■ **WORK REQUIRED**:
Print each entry word for word without images.

■ **INPUT RECORDS**:

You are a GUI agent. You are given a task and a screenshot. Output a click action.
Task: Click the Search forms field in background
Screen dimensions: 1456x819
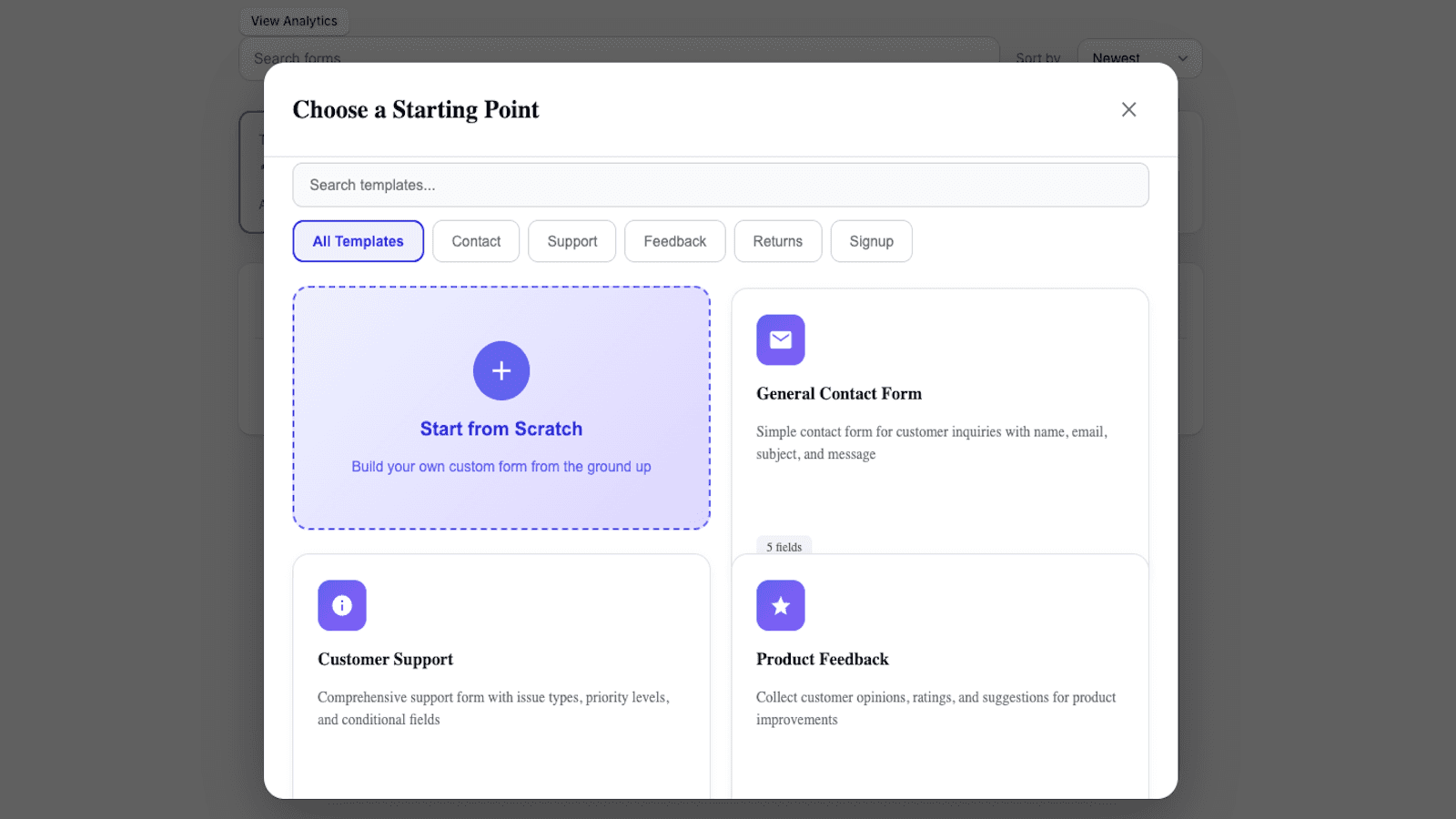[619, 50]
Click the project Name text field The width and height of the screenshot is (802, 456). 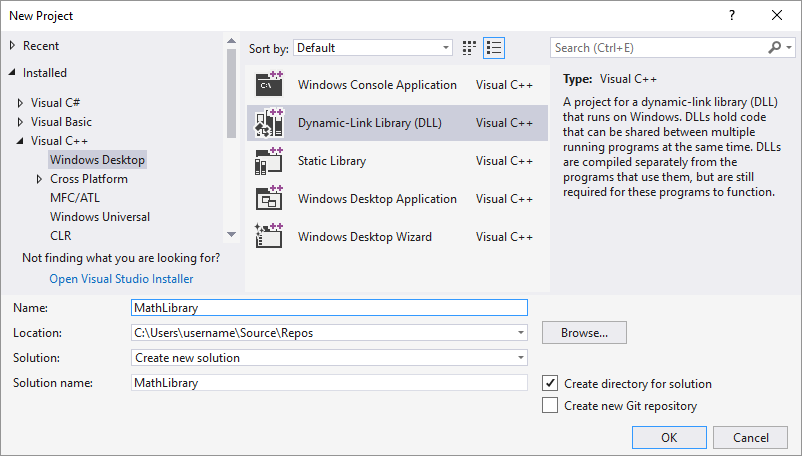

■ **RESULT OF THIS TASK**:
You are a GUI agent. You are given a task and a screenshot. Output a click action.
Task: Click the Search forms field in background
Screen dimensions: 1456x819
[619, 50]
Click the project Name text field The width and height of the screenshot is (802, 456). 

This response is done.